[Given information]

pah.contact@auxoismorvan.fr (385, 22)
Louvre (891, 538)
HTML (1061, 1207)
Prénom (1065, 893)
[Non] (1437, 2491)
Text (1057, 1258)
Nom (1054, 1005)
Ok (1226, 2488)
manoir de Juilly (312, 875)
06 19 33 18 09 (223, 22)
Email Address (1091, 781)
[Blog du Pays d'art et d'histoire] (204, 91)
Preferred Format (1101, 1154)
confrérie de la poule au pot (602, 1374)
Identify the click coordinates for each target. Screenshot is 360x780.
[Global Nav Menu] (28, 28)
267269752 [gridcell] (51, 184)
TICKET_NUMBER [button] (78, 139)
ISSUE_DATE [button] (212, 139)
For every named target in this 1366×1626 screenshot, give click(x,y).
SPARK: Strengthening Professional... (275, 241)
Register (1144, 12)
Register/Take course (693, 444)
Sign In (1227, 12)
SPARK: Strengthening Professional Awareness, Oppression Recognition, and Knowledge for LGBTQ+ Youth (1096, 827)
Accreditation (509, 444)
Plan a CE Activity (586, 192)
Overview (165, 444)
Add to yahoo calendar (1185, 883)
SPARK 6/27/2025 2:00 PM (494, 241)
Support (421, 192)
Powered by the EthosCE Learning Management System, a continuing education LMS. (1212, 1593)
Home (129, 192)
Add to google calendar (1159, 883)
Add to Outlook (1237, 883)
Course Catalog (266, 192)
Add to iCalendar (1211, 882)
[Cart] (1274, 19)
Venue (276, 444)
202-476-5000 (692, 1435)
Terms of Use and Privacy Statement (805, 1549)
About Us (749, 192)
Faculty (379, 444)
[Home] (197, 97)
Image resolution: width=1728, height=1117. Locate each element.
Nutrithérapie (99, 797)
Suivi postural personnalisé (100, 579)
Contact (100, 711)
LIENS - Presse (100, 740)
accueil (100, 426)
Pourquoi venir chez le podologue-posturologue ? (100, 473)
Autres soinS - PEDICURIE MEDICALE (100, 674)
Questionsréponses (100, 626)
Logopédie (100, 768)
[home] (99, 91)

[/Given information]

### Work request
Print nothing but the lines from the line with "Faculty (379, 444)" to the last line of the records above. Both of those lines count.

### Result of the task
Faculty (379, 444)
[Home] (197, 97)
Image resolution: width=1728, height=1117. Locate each element.
Nutrithérapie (99, 797)
Suivi postural personnalisé (100, 579)
Contact (100, 711)
LIENS - Presse (100, 740)
accueil (100, 426)
Pourquoi venir chez le podologue-posturologue ? (100, 473)
Autres soinS - PEDICURIE MEDICALE (100, 674)
Questionsréponses (100, 626)
Logopédie (100, 768)
[home] (99, 91)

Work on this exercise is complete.